**ABOUT THIS TASK:** Go through the lines below. Copy those with "computer".

(Records from a dataset)
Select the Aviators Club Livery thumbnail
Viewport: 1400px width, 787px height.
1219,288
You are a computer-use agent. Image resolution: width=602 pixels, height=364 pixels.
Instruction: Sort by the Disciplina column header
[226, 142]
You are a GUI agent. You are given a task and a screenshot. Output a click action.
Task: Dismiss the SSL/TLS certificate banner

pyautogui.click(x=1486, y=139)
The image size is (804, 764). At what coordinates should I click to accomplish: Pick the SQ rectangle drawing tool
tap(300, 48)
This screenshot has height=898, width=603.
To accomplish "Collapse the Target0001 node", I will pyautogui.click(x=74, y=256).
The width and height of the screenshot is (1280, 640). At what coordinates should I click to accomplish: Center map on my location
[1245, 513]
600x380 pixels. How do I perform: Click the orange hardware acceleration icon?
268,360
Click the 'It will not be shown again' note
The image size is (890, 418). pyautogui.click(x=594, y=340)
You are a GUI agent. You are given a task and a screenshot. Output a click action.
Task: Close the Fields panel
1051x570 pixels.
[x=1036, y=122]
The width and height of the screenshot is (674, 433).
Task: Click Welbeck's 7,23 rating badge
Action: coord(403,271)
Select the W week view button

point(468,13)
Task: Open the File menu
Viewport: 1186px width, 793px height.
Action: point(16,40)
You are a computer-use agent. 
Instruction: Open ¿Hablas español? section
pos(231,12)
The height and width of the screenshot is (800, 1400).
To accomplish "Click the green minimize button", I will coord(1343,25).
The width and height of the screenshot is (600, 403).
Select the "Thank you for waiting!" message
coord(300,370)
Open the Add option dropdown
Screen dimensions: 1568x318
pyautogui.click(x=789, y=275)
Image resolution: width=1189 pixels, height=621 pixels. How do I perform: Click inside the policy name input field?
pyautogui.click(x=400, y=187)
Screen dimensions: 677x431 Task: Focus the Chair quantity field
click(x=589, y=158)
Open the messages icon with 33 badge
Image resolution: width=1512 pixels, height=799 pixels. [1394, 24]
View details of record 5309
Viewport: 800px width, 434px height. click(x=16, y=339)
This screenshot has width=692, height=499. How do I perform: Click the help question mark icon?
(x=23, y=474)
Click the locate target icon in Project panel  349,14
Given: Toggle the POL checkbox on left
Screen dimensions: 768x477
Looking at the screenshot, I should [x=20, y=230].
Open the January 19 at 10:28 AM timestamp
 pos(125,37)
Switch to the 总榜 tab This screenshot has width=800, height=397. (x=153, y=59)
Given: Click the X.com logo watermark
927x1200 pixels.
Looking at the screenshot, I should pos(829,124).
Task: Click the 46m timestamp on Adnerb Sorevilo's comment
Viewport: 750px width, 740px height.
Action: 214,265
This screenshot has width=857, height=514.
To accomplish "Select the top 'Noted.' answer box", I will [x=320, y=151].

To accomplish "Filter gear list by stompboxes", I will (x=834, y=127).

**RESULT OF THIS TASK:**
You are a computer-use agent. Image resolution: width=602 pixels, height=364 pixels.
You are a computer-use agent. 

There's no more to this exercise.